[Extracted records — start]

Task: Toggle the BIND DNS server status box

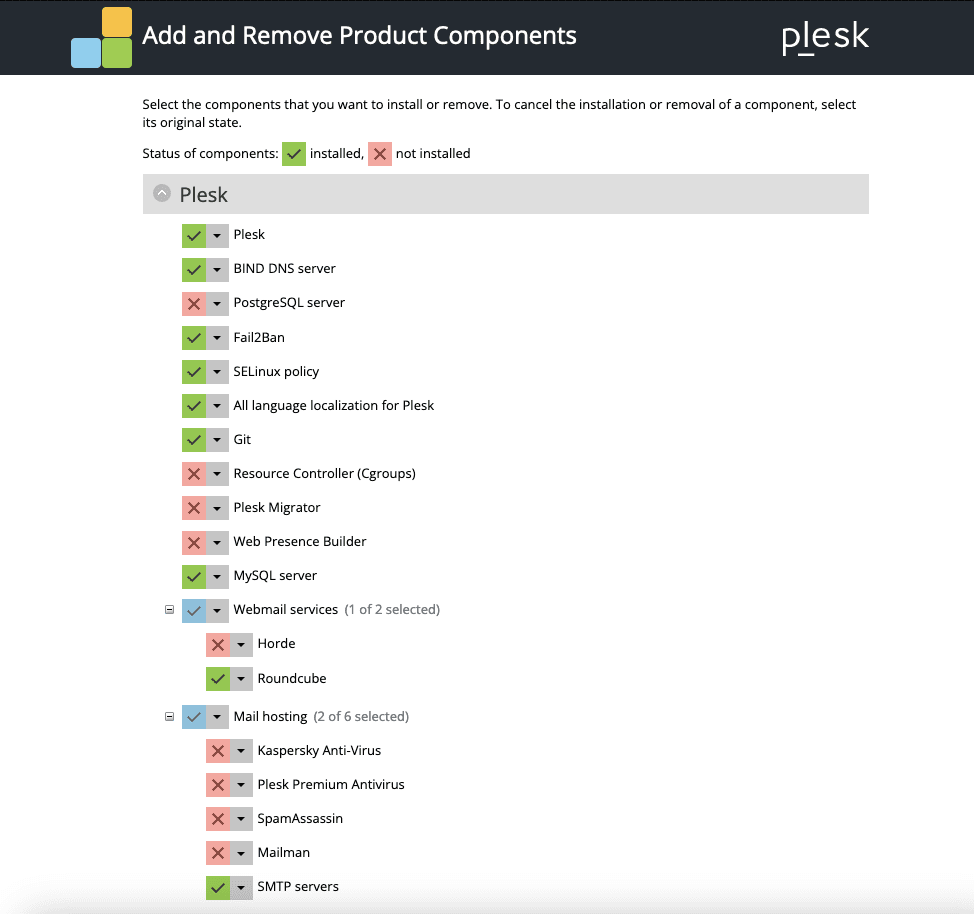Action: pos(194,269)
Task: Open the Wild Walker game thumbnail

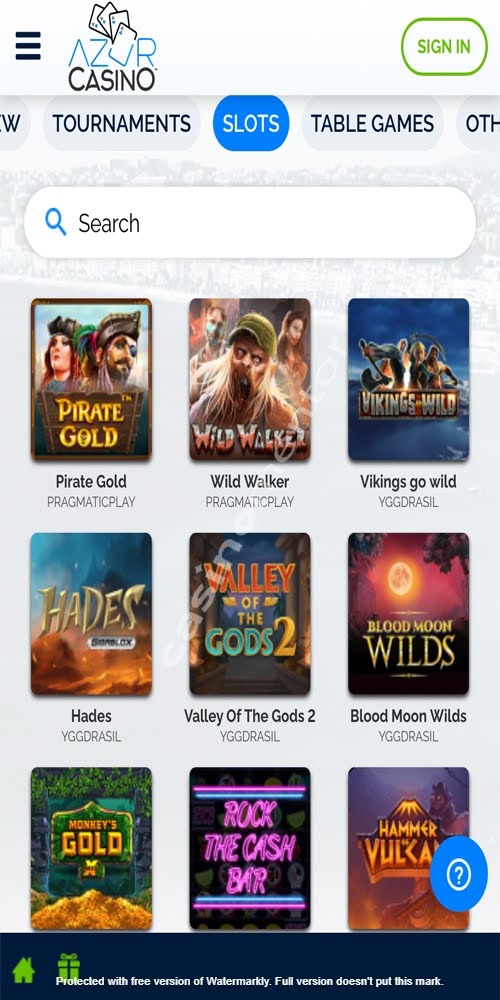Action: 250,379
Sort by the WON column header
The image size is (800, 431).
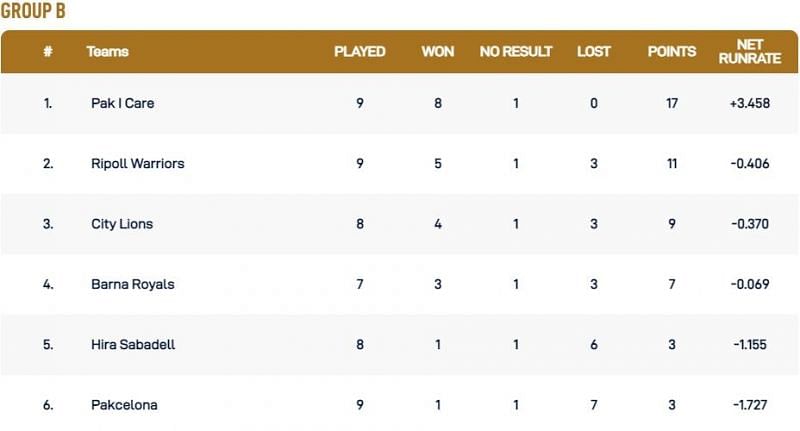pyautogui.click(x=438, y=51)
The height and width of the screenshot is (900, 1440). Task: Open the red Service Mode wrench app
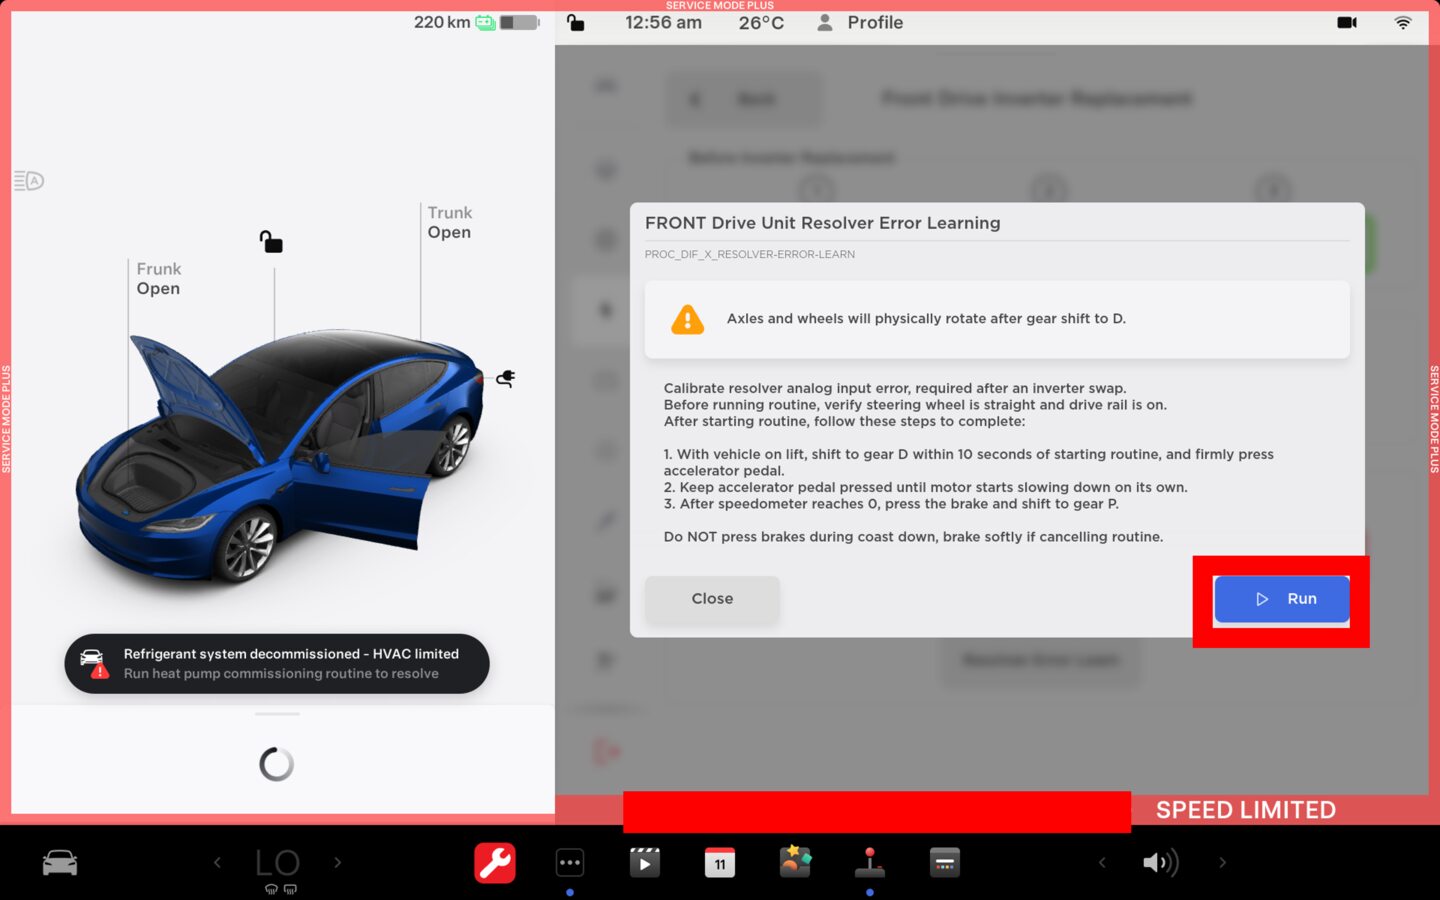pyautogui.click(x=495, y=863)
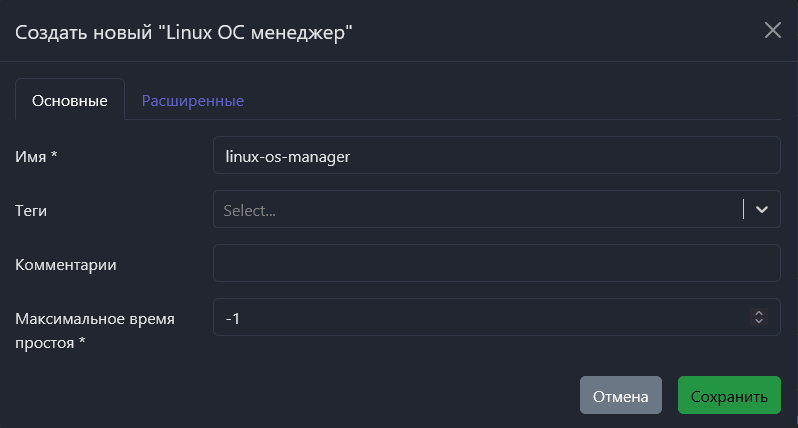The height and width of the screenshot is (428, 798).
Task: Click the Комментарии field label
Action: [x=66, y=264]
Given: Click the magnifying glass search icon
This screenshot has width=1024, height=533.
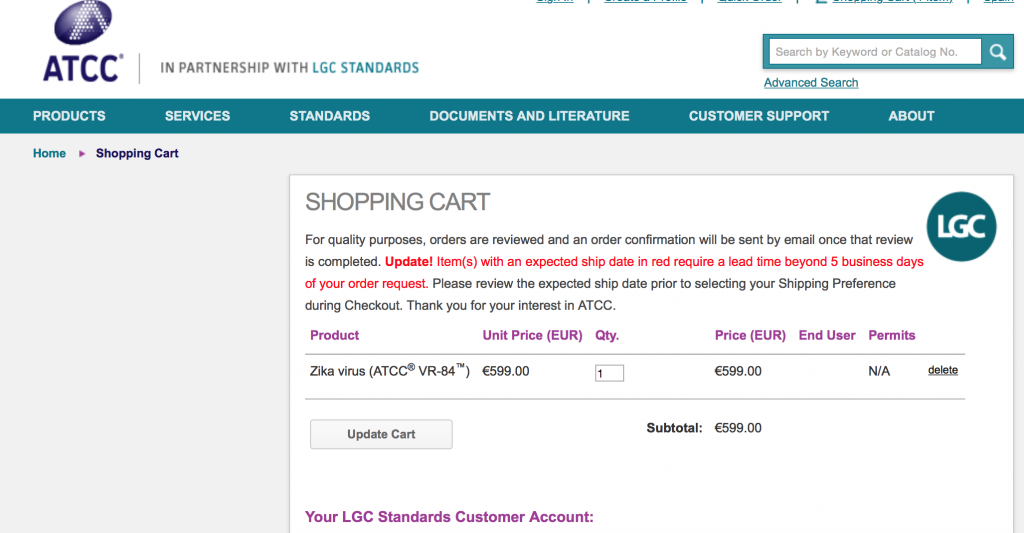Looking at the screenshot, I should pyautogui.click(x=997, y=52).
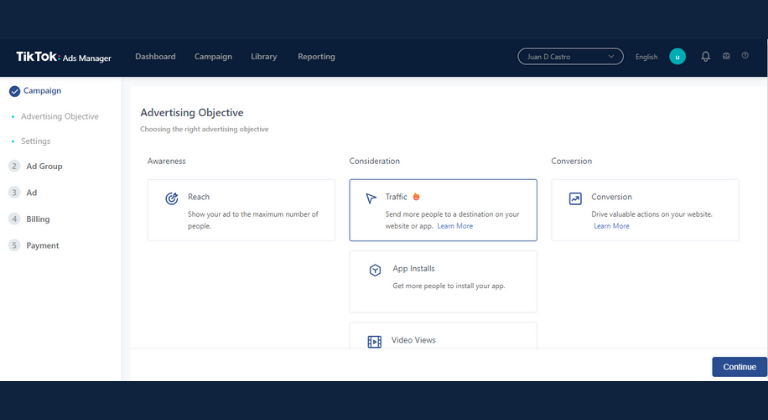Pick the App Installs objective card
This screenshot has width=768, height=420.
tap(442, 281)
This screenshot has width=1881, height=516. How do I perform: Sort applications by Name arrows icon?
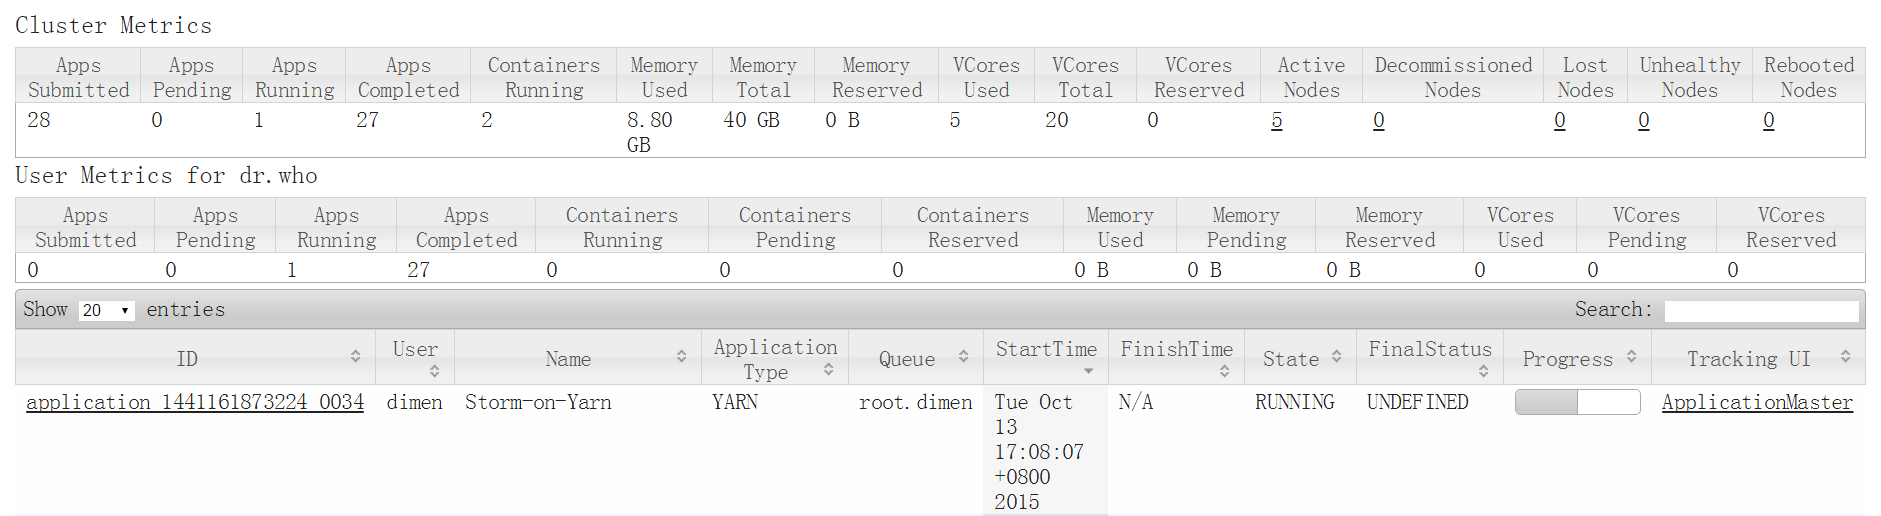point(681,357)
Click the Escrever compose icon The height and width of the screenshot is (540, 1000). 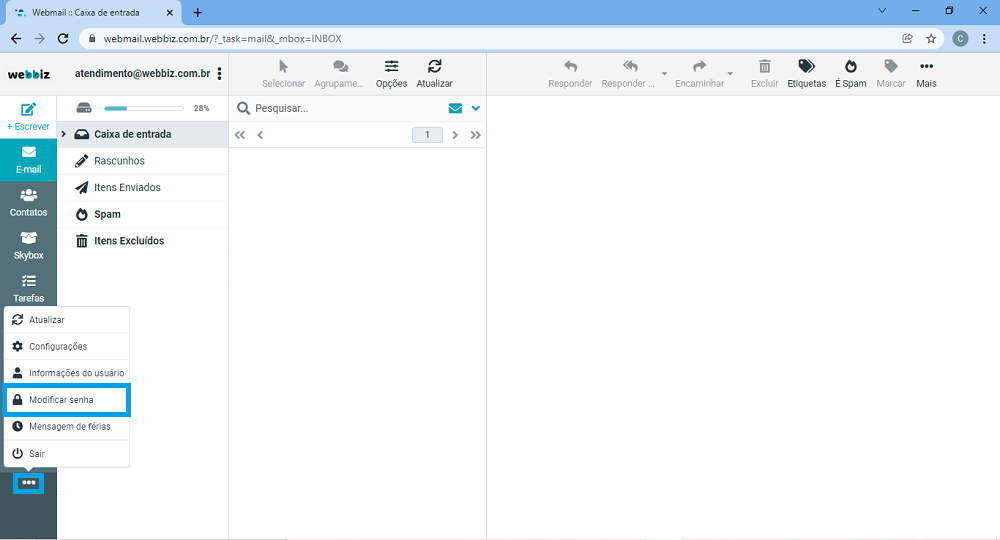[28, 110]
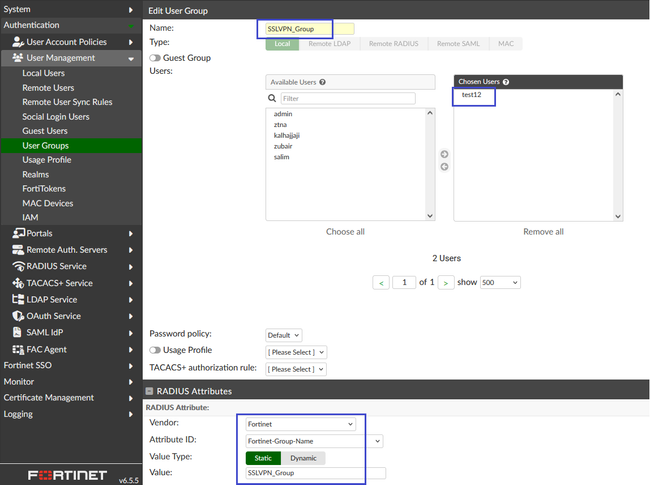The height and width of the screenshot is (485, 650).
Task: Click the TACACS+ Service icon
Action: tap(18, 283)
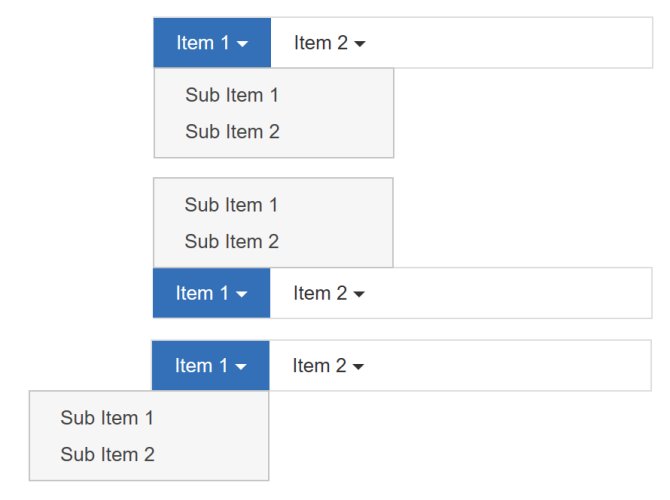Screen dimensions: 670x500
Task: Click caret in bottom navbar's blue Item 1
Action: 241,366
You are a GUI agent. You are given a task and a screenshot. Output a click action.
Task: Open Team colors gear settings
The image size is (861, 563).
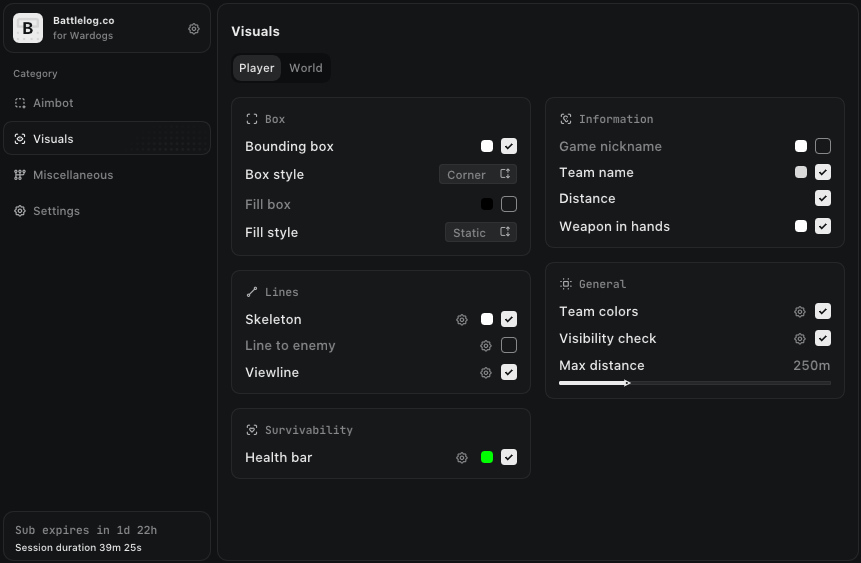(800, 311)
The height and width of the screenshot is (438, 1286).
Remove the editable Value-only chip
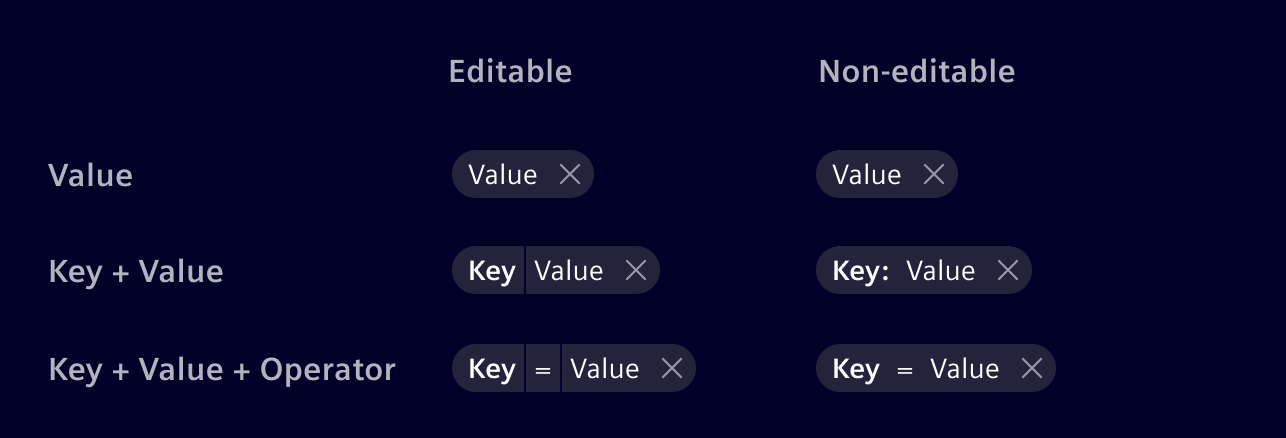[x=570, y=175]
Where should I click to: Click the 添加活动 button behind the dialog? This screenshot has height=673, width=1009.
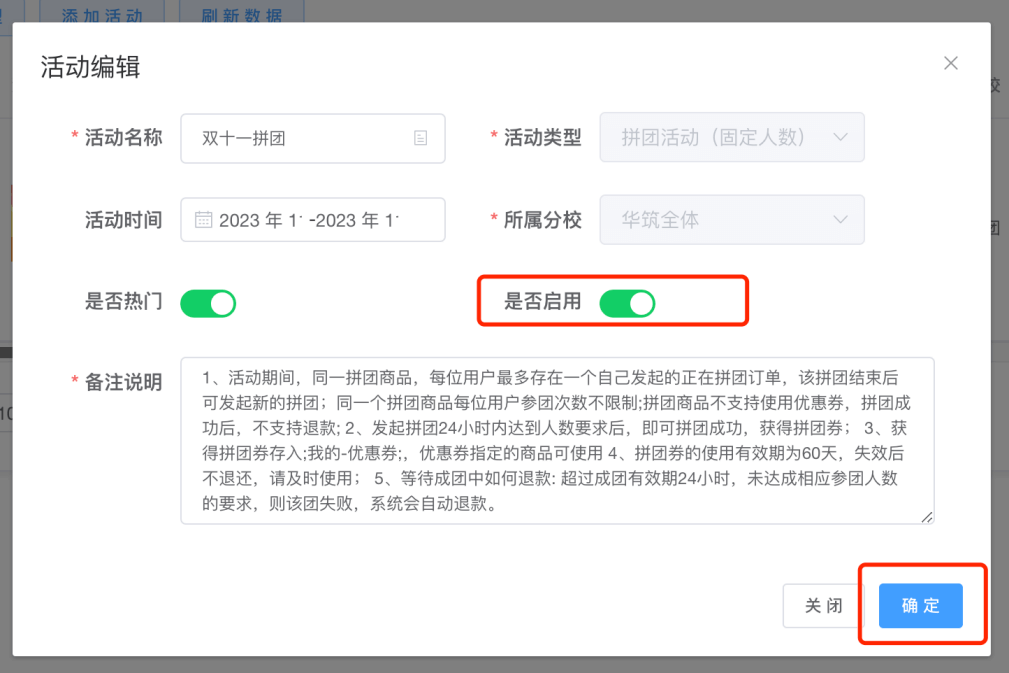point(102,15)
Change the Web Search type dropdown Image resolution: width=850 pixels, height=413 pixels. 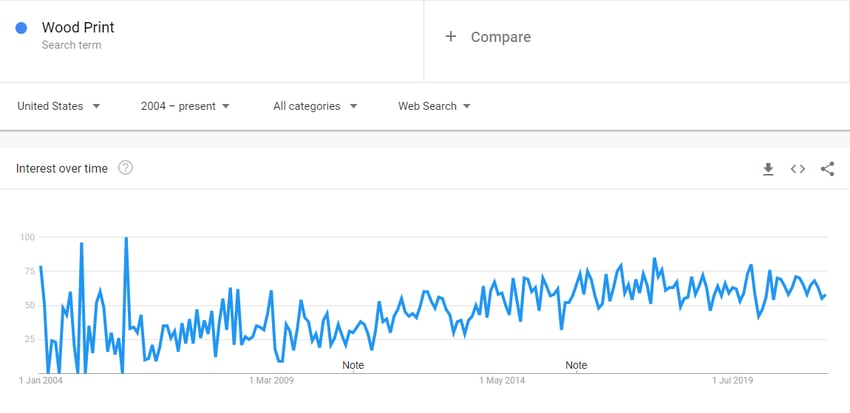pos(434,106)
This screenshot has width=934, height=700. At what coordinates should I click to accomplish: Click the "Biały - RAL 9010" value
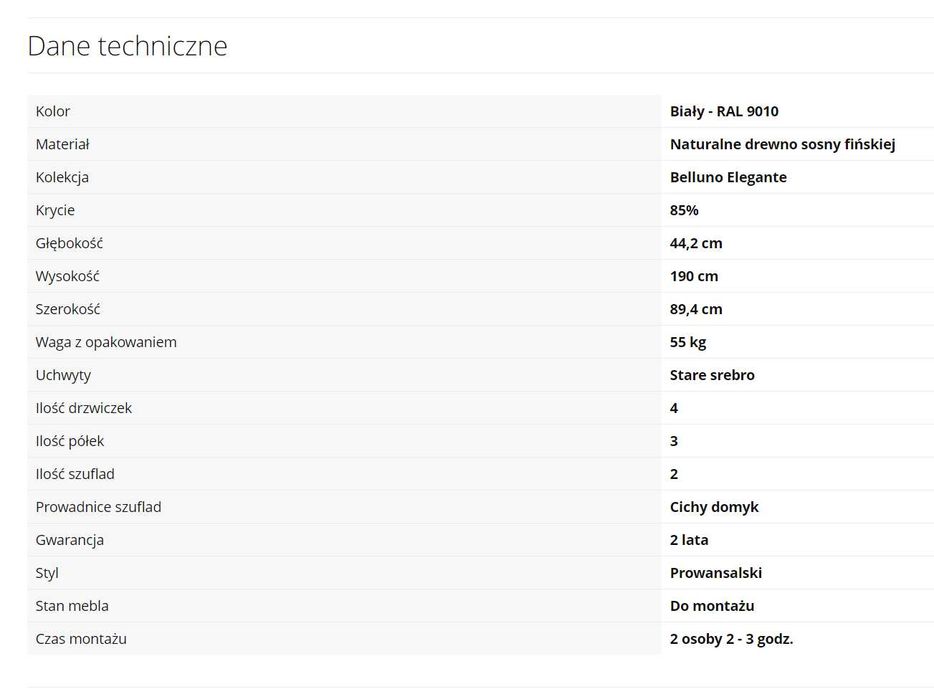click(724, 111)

[Extracted records — finish]

Task statement
Among the lines above, the one with "The image size is (800, 431)." opens the part to repeat and the one with "Given: Click the magnifying glass search icon" closes it; repeat only that part exactly, with no pictures.

Task result
The image size is (800, 431).
pyautogui.click(x=438, y=51)
The height and width of the screenshot is (900, 1440). Task: Open the red Service Mode wrench app
pyautogui.click(x=495, y=863)
The height and width of the screenshot is (428, 798).
Task: Click the Комментарии field label
Action: [x=66, y=264]
Given: Click the magnifying glass search icon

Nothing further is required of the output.